(Problem) Find the lines below in which the string "width" occurs. Copy each one.

(Records for the exercise)
■ ■ ■

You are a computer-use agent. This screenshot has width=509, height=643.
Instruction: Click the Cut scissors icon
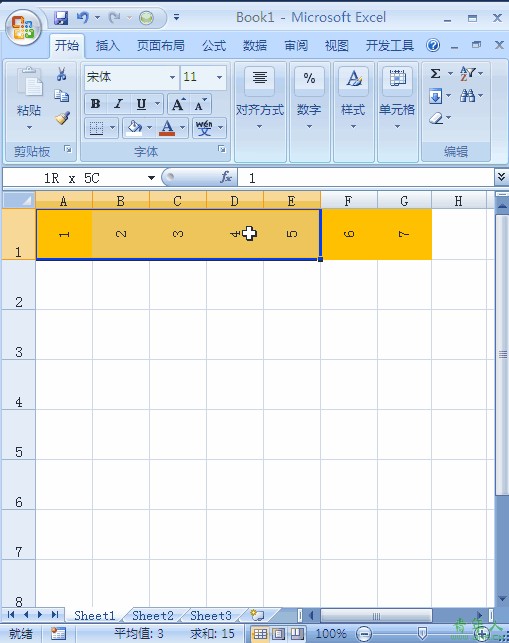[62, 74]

■ ■ ■

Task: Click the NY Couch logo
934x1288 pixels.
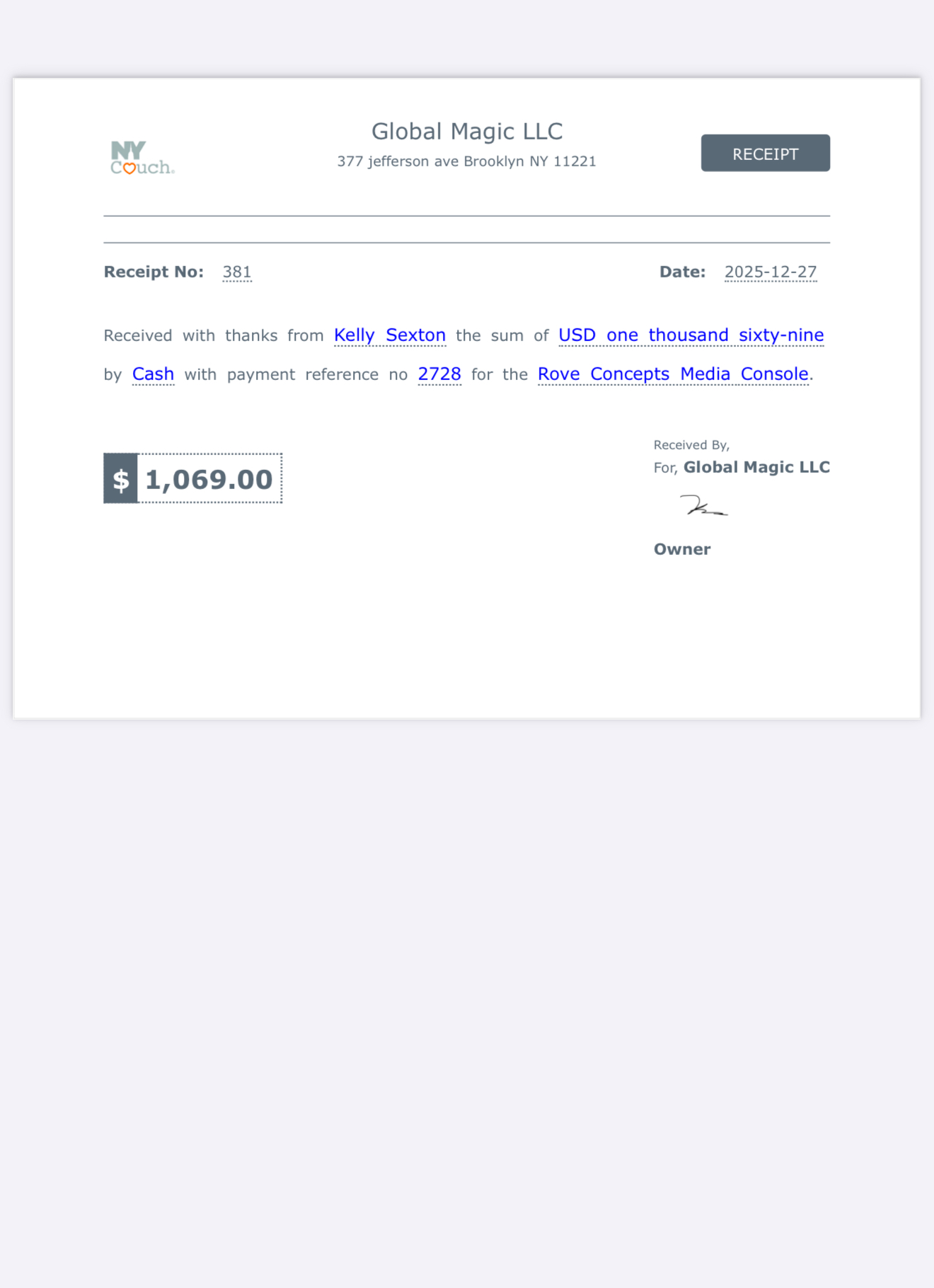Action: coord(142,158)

■ ■ ■

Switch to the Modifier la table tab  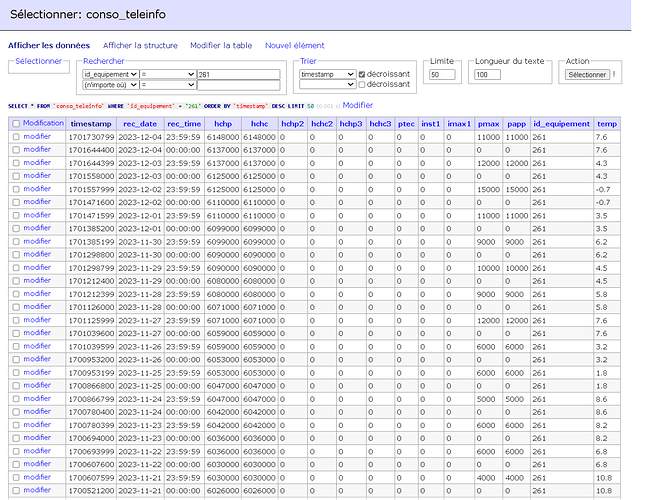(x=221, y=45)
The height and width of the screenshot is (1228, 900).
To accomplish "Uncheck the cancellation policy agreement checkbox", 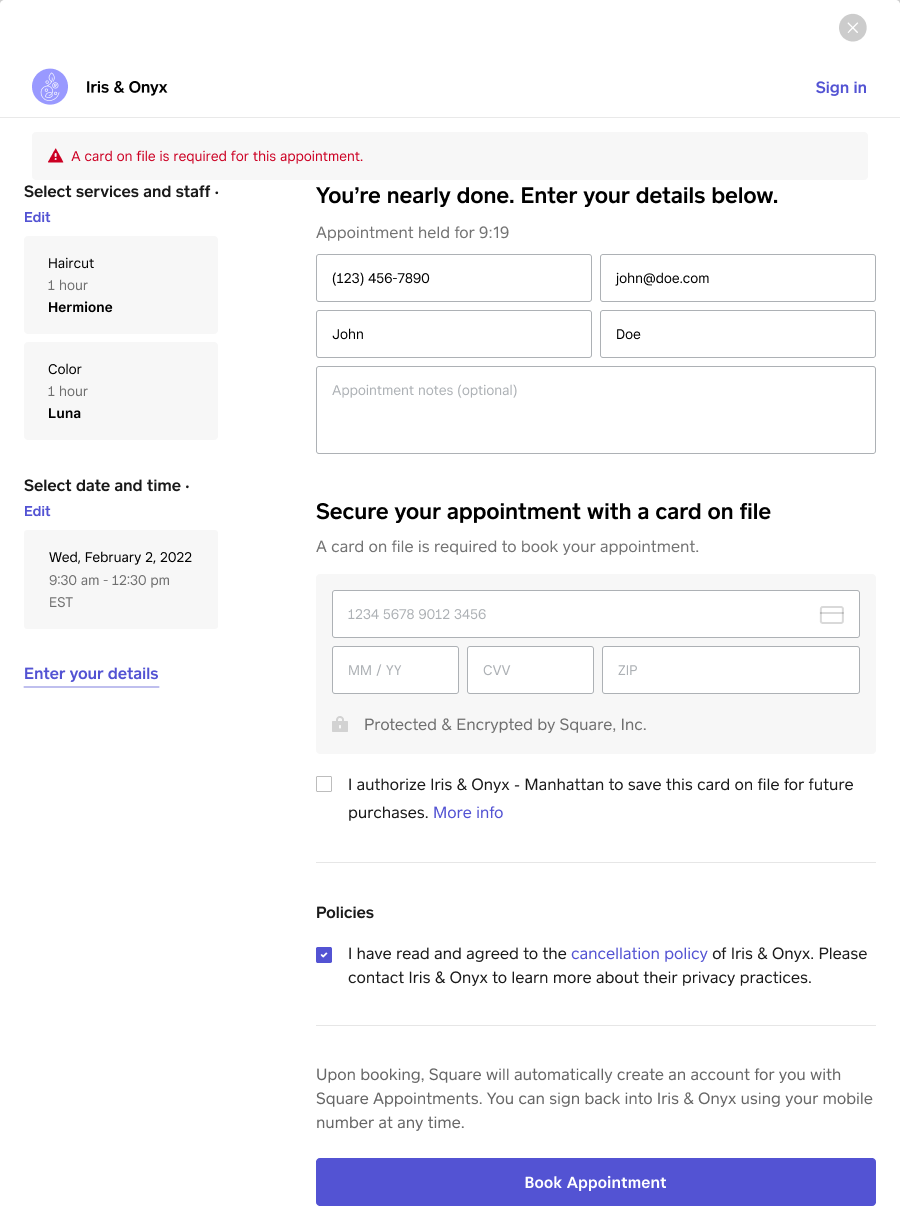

■ ■ ■

(Exercise response)
You are a computer-use agent. This screenshot has width=509, height=643.
The height and width of the screenshot is (1228, 900).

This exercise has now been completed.